One of the things I love about this mushroom gravy recipe is how easily it adapts to what you’ve got or your dietary needs. You can tweak the herbs or even turn it into a gluten-free or vegan masterpiece with minimal effort.

  • Herb swaps: For a twist, I’ve exchanged rosemary for sage, especially around holidays — it creates a cozy, comforting flavor I adore.
  • Make it gluten-free: Sometimes, I skip the flour and use a cornstarch slurry at the end; it thickens just as well without compromising the silky texture.
  • Add heat: If you’re into a little spice, a pinch of red pepper flakes brightens up the earthiness without overwhelming the dish.
  • Switch mushroom types: I’ve tried shiitake or portobello for an even deeper flavor, especially when cremini isn’t available.

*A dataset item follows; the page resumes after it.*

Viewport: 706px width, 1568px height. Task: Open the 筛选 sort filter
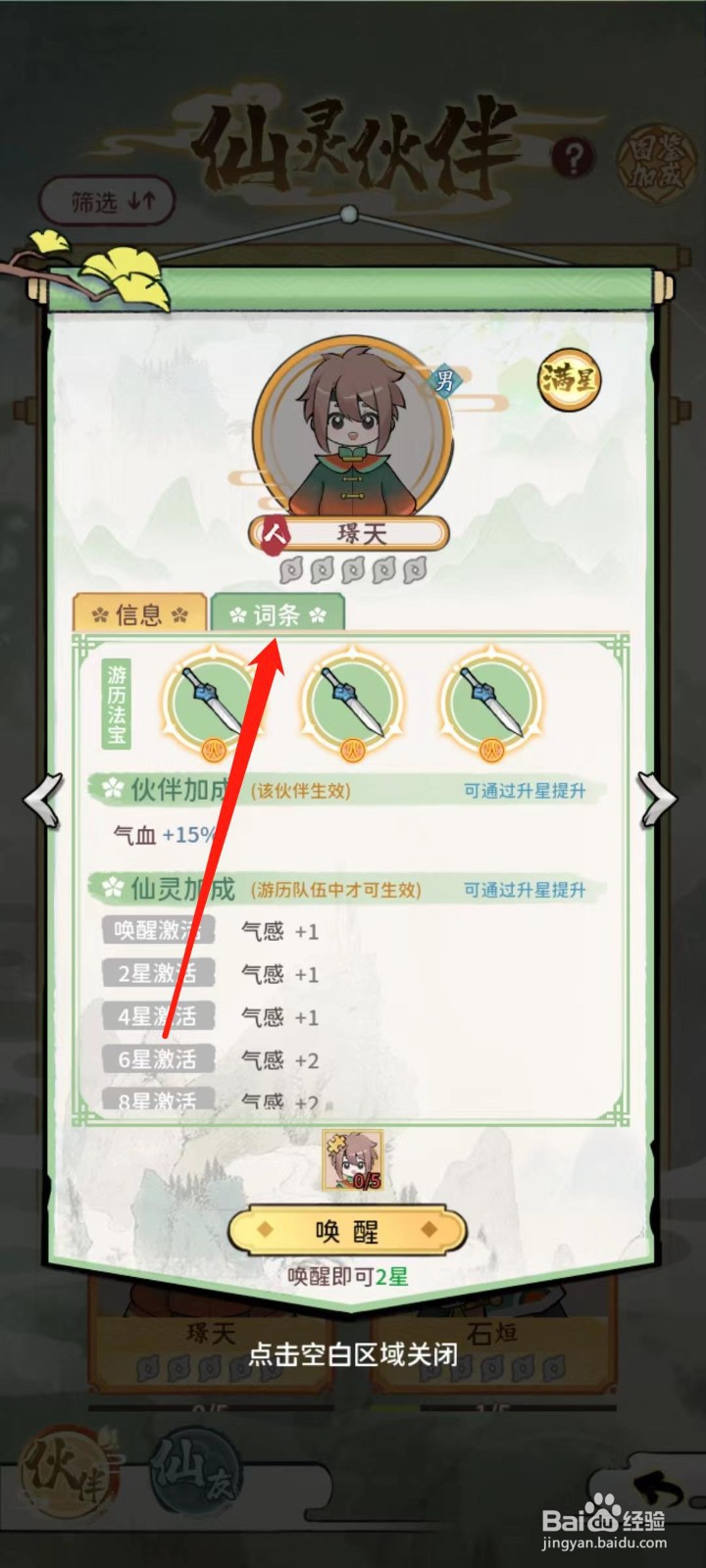108,202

Step-by-Step: How I Make Mushroom Gravy Recipe

Step 1: Sauté the aromatics until soft and fragrant

Start by heating the extra-virgin olive oil in a large skillet over medium heat. When the oil shimmers, toss in your finely chopped shallots. Cook them gently for about 4 minutes, stirring occasionally, until they’re soft and sweetly fragrant. This step builds the flavor base, so don’t rush it — a light golden color is what you want, not browned or burnt.

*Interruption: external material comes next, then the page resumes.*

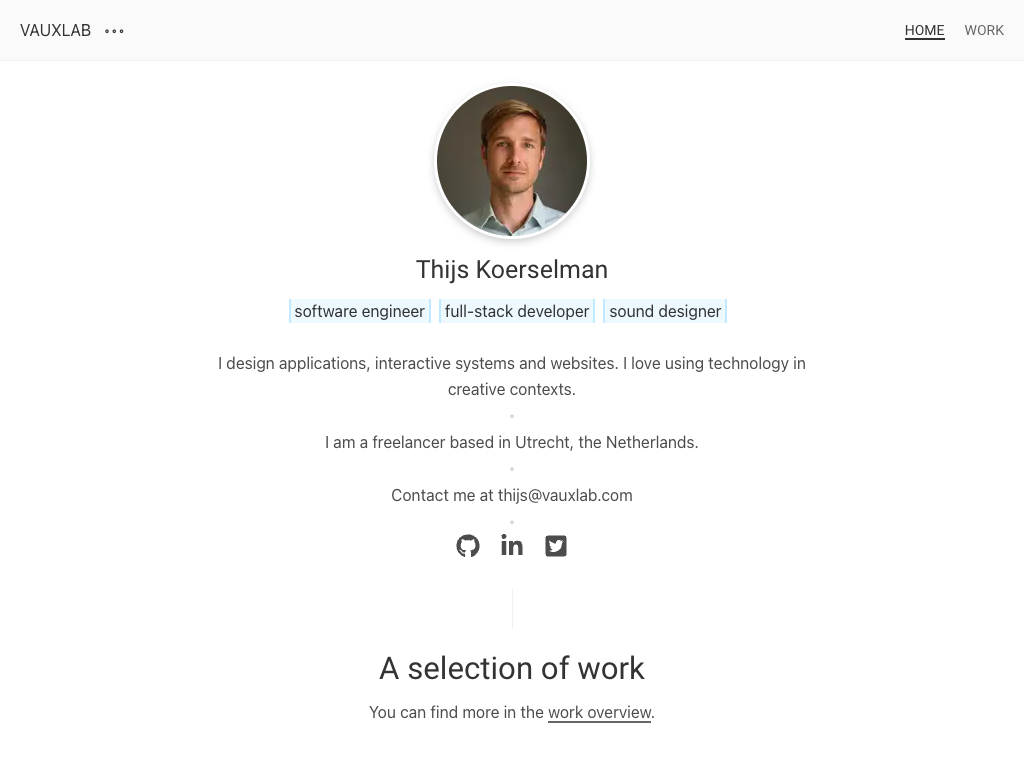
Task: Select the "software engineer" tag
Action: [360, 312]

Step 2: Cook the mushrooms until their juices release and evaporate

Add the sliced cremini mushrooms to the pan with the shallots. They’ll look like a lot at first, but they’ll shrink as they release their moisture. Cook for about 8 to 10 minutes, stirring often to prevent sticking. You’ll know they’re ready when they’re tender and the pan looks mostly dry — that concentrated flavor is the magic in this step.

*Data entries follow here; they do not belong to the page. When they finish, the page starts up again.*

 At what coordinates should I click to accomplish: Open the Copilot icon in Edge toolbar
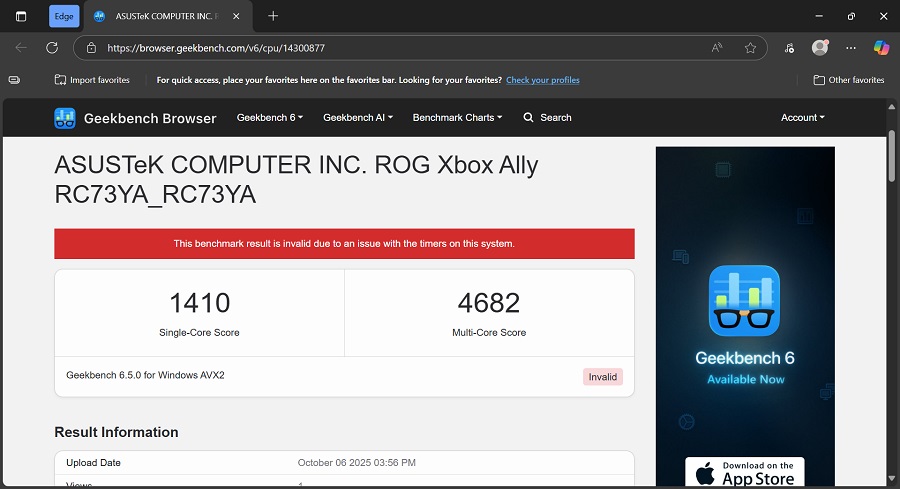(x=881, y=47)
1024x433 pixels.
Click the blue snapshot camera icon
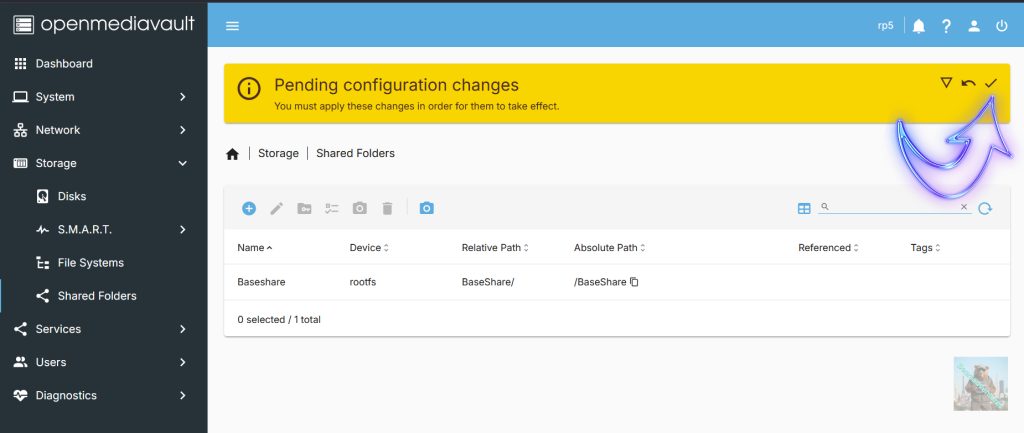(427, 208)
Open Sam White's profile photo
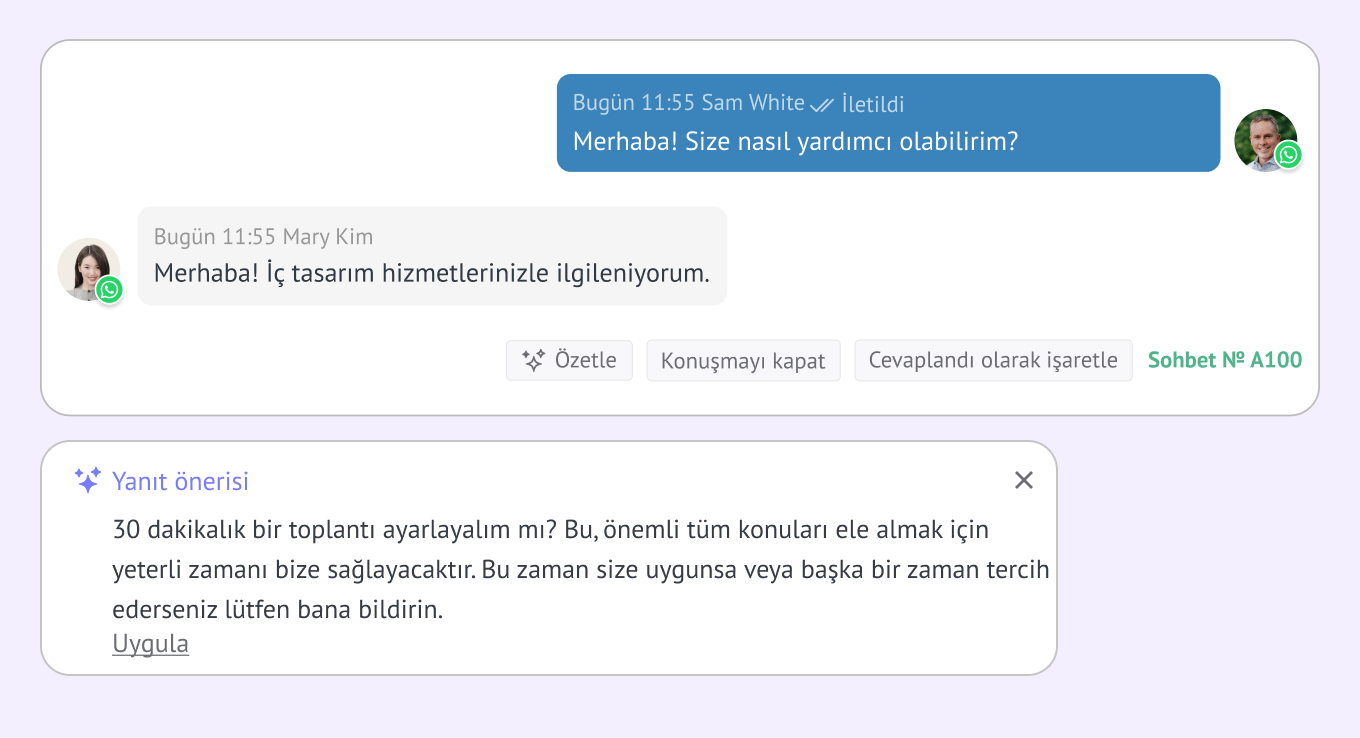Viewport: 1360px width, 738px height. [x=1265, y=140]
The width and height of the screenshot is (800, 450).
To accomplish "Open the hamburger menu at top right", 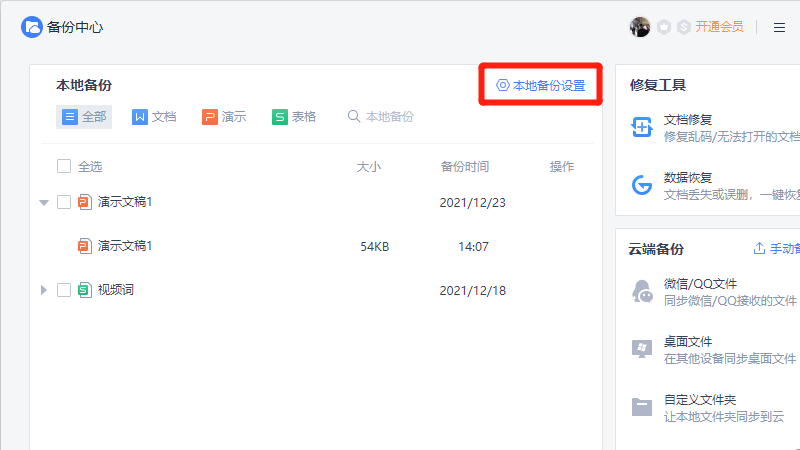I will [x=779, y=27].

Step 3: Season and thicken with flour

Stir in the tamari (for that savory kick), minced garlic, fresh thyme, and chopped rosemary. Let those herbs bloom in the hot skillet for about a minute before sprinkling the flour evenly over the mushrooms. Stir constantly for a full minute so the flour cooks through and all those flavors combine without any raw flour taste.

Step 4: Add broth and simmer until luscious

Gradually pour in the vegetable broth while whisking to avoid lumps. Bring the mixture to a gentle simmer, and let it thicken for about 20 minutes, whisking frequently to keep it smooth. Once it coats the back of a spoon, season with sea salt and freshly ground black pepper to your liking. This slow simmer allows the gravy to develop a beautifully rich and velvety consistency.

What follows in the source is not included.